He longed to talk with some one who loved Daniel and who had followed his career with pure motives. He had to think for a long while: where was there such a person? He thought of old Herold and went to him. He directed the conversation without digression to a point that was of prime importance to him. And in order to put the old man in as confidential a frame of mind as possible, he reminded him of a night when the three of them, Daniel, Herold, and Benda, had sat in the Mohren Cellar drinking wine and discussing things in general, important and unimportant, that have a direct bearing on life.

The old man nodded; he recalled the evening. He spoke of Daniel’s genius with a modesty and a deference that made Benda’s heart swell. He raised his finger, and said with a fine fire in his eye: “I’ll stand good for him. I prophesy on the word of the Bible: A star will rise from Jacob.”

Then he spoke of Eleanore; he was passionately fond of her. He told how she had brought him the quartette, and how she had glowed with inspiration and the desire to help. He also had a good deal to say about Gertrude, especially with regard to her mental breakdown and her death.
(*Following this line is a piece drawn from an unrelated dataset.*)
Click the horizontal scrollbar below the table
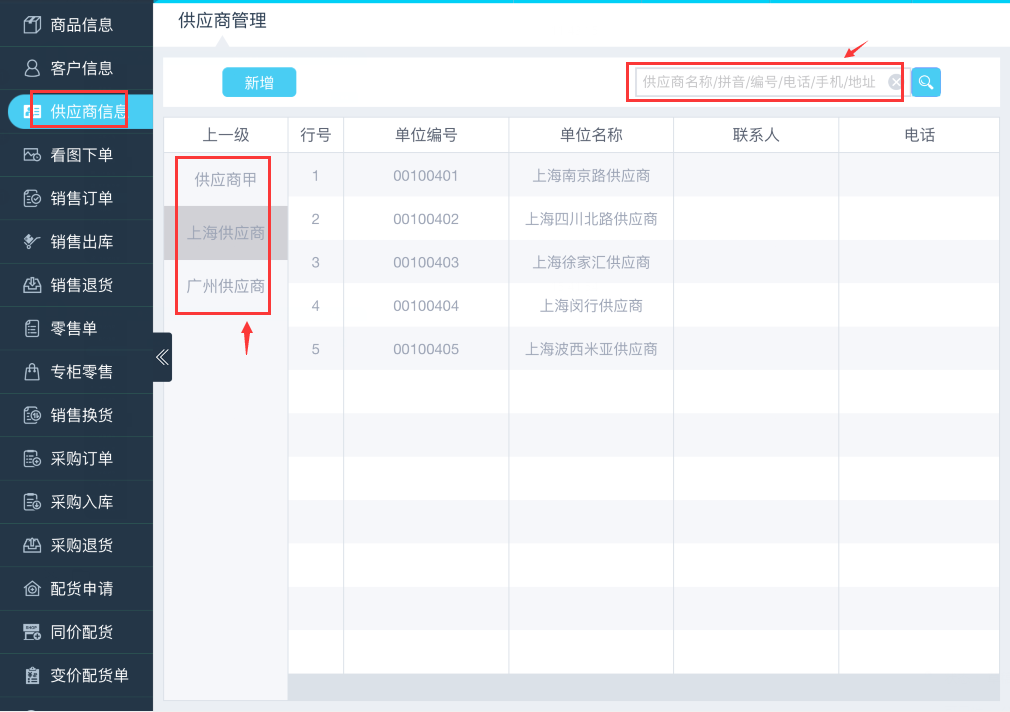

Benda left the old man at once quiet and disquieted. He walked along the street for a long while, rapt in thought. When he looked up he saw that he was standing before Daniel’s house. He went in.

XIV

Daniel knew that Benda had returned: Philippina had read it in the newspaper and told him about it. Dorothea, who had learned of his return from her father, had also spoken to him about it. He had also heard other people speak of it.

The first time he heard it he was startled. He felt he would have to flee to his friend of former days. Then he was seized with the same fear that had come over Benda: Is our relation to each other the same? The thought of meeting Benda filled him with a sense of shame, to which was added a touch of bitterness as day after day passed by and Benda never called or wrote. “It is all over,” he thought, “he has forgotten me.” He would have liked to forget too; and he could have done it, for his mind was wandering, restless, strayed.
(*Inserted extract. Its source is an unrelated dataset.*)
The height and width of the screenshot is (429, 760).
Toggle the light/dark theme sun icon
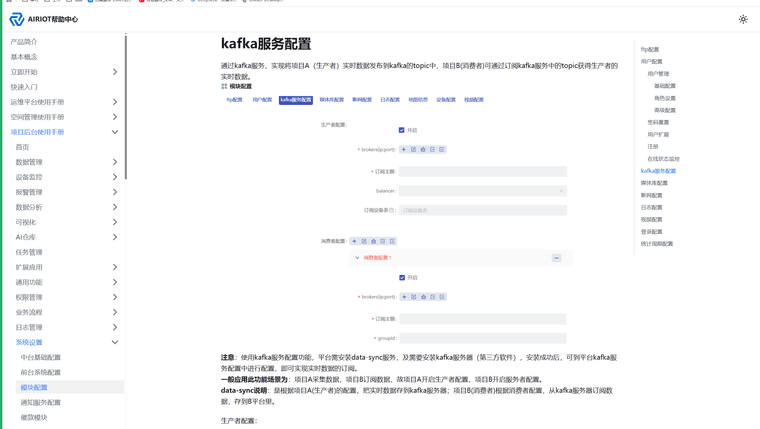(x=743, y=19)

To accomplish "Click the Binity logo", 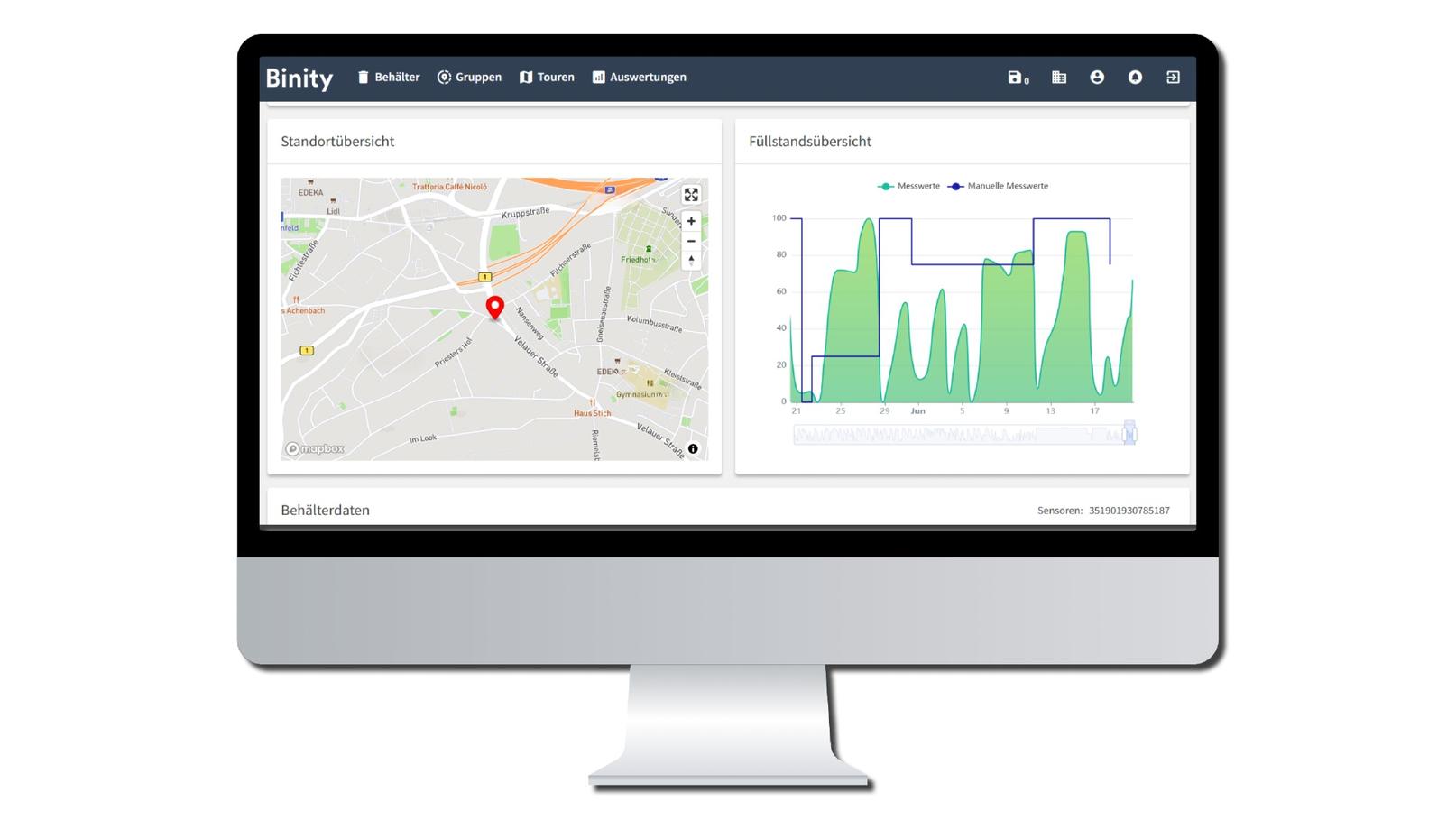I will pos(299,78).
One evening as he crossed the square he noticed that the windows of his house were all brilliantly lighted. He went to the kitchen, where he found Agnes at the table seeding plums.

“Who is here again?” he asked. One could hear laughter, loud and boisterous, in the living room.

Agnes, scarcely looking up, reeled off the names: Councillor Finkeldey, Herr von Ginsterberg, Herr Samuelsky, Herr Hahn, a strange man whose name she did not know, Frau Feistelmann and her sister.